- [Assignment]: Beginning with the first line, please return the entries exactly through the line that contains "検索 (715, 27)", and leave out all later lines.

- [Dataset records]:

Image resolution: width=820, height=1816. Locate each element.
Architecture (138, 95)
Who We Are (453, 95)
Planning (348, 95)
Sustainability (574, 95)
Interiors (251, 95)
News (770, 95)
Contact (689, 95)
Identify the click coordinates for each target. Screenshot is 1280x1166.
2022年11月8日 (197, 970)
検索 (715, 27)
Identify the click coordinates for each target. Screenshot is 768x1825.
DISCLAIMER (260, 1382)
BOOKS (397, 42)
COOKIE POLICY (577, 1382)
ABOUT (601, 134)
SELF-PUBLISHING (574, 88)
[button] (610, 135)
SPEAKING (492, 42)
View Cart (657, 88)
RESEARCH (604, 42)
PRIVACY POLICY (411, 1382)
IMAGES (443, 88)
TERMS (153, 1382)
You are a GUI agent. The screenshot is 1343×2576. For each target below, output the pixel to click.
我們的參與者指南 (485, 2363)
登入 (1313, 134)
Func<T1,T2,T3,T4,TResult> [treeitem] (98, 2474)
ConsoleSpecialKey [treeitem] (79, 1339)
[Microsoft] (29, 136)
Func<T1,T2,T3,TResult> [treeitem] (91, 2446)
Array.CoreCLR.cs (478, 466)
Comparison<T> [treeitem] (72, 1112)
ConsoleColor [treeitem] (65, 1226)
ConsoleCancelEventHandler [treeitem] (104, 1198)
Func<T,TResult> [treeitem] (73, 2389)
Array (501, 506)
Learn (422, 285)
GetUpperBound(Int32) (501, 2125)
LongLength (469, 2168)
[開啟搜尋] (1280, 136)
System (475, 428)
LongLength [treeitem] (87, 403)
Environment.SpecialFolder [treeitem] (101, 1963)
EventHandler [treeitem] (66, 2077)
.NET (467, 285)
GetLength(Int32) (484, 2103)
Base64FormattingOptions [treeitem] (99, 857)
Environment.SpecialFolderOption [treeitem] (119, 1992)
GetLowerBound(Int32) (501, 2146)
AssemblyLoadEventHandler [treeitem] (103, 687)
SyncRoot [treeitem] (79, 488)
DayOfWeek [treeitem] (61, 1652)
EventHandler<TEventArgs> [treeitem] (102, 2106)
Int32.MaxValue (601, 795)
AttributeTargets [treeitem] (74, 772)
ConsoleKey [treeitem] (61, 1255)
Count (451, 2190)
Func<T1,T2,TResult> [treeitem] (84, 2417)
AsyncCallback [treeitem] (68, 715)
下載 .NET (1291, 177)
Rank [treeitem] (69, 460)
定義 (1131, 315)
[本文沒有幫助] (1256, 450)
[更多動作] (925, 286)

- [Finished exercise]:
Image resolution: width=820, height=1816. Locate each element.
Architecture (138, 95)
Who We Are (453, 95)
Planning (348, 95)
Sustainability (574, 95)
Interiors (251, 95)
News (770, 95)
Contact (689, 95)
Identify the click coordinates for each target. Screenshot is 1280x1166.
2022年11月8日 (197, 970)
検索 (715, 27)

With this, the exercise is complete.